Tea towels used to be popular souvenirs; in spite of proudly declaring themselves to be ‘Pure Irish Linen’ irrespective of the printed subject or country of origin, they come with the most unexpected ‘Un-Irish’ images which, in different contexts, can be seen to be crass and clumsy: commercial, sentimental kitsch smudged onto the linen for travellers to take home. Glimpses of these illustrations around the utensils and bowls used in the kitchen become ad hoc sources for remembrance, recalling places visited or things seen elsewhere, and other associated references, now displayed on the crofters’ island on the other side of the world – a koala; a harbour bridge; an outback cottage; a country town; a gold mine; a cave; a beach; . . . can all catch the eye from time to time and unexpectedly bring to mind a place; an incident; a memory; a sky; a day; . . . It has been a deliberate strategy to collect such items just for their quirkiness, and because linen makes an efficient, effective drying cloth; the new cotton cloths, mainly “Made in China” tea towels, are stiffer and less absorbent than linen. With this interest in these souvenirs, one has to overcome the categorisation of this ‘art form’ as ordinary, cliché rubbish; as the ill-informed, popular depiction of familiar, romantic visions that promote a crass poetics that defaces subtle meanings in references. One discovers some sense and importance in what one has been told is pure kitsch: tasteless, inarticulate, insensitive, crass expression; that souvenir tea towels have another remarkable function beyond being the traveller’s gift and an item for wiping things dry. They can be loved because of their innocence that touches on an easy, guileless remembrance.

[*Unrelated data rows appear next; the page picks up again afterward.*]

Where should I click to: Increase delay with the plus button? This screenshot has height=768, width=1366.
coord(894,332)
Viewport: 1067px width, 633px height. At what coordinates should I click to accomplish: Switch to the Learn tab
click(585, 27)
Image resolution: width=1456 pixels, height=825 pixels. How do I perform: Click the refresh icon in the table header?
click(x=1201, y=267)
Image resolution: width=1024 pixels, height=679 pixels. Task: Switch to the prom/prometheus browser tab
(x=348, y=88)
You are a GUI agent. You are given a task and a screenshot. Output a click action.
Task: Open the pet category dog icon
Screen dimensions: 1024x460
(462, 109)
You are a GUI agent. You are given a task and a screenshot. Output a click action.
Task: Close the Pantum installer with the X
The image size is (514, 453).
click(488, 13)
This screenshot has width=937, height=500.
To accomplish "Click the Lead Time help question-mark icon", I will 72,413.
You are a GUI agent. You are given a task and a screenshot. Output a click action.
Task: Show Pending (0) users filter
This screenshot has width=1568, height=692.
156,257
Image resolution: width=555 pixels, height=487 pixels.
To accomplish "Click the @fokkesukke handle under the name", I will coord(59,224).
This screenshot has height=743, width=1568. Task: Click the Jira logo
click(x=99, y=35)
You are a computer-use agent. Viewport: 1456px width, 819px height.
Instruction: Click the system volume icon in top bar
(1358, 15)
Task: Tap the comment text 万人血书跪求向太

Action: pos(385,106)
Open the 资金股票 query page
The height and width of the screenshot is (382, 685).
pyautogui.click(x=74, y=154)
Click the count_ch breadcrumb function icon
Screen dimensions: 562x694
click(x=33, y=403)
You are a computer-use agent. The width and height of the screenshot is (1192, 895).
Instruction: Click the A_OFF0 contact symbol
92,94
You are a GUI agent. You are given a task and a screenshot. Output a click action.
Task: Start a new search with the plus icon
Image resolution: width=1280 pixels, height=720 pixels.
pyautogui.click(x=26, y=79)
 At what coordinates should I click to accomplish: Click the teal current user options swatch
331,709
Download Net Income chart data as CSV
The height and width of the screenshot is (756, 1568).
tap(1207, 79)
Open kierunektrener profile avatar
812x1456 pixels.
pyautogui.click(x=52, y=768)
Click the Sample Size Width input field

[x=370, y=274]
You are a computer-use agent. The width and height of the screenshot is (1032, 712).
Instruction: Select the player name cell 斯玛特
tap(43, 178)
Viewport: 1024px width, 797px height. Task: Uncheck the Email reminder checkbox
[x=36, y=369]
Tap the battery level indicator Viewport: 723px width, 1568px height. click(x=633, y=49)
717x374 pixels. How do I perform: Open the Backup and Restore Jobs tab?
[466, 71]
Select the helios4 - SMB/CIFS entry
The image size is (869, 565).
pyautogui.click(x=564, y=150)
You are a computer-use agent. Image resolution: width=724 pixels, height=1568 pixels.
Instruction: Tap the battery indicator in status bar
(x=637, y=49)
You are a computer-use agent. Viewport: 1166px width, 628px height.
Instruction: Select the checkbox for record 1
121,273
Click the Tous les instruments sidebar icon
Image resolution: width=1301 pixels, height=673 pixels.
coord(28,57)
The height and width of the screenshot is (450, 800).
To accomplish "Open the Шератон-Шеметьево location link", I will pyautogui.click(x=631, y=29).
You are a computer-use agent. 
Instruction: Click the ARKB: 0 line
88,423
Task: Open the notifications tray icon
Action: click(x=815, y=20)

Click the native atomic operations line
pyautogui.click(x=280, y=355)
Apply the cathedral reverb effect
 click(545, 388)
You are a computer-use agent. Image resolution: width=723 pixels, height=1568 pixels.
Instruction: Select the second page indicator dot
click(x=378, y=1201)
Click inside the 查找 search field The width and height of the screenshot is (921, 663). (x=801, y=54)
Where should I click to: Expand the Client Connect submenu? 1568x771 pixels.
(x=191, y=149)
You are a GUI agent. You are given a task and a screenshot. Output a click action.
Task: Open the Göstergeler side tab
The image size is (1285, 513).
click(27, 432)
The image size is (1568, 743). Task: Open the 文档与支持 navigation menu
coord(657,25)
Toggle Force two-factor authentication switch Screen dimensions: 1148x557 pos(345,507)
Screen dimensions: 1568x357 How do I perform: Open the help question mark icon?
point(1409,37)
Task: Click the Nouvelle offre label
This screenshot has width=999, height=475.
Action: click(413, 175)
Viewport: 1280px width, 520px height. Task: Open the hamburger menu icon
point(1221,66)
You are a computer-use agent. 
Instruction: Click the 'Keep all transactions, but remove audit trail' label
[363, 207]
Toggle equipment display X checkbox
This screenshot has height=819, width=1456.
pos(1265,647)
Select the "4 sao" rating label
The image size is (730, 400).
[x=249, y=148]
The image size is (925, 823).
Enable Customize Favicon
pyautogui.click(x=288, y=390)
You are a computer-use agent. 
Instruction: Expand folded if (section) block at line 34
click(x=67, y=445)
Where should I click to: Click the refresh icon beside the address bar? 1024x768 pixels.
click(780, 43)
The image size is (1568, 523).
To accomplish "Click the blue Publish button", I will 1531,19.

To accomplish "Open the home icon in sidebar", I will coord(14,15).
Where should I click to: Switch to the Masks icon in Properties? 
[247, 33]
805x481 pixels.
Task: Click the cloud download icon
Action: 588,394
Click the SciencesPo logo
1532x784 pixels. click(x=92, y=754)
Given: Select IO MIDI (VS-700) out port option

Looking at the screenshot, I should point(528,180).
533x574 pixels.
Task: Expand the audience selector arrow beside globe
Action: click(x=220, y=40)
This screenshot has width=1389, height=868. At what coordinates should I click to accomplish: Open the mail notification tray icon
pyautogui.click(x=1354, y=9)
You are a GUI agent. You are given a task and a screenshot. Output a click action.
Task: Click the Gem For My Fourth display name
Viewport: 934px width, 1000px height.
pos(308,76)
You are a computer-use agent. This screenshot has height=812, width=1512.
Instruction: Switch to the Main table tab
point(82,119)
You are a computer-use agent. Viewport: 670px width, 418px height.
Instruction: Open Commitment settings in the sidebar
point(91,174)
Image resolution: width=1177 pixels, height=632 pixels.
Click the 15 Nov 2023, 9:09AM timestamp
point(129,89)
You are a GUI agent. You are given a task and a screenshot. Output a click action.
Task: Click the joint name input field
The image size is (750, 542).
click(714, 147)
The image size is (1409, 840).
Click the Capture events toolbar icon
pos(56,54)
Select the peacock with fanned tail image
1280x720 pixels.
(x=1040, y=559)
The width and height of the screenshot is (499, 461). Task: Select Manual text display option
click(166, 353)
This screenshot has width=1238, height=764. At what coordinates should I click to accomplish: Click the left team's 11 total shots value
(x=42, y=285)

But the island draws together more than eggs and remembered places; just as life is more acute here, death is always close by. Graveyards, centres for remembering and honouring, are a part of the community on the island; rather than being placed in some distant, remote, ignored location, well out of the way of the everyday that they usually occupy in the city, graveyards hold a special, walled, revered, declaratory presence in the island landscape. Here death is identified and defined gracefully, without artfulness, by nearby, local graveyards; they are passed daily, sometimes taking the high spot of the village, dominating it: they hold history as stories on headstones, new and old. One is always aware of the graveyard that is filled with those of the ancient past, as well as those one once knew, their friends and relatives, and other island dwellers. Wives sometimes live looking onto the graveyard that holds the husband; mothers and fathers stare at the walled space that holds their children. Death has an intimacy here, as a lived reality that the city turns into the ignored anonymity of convenient forgetfulness, allowing everyone to ‘get on with things’ like shopping at ‘BIG W.’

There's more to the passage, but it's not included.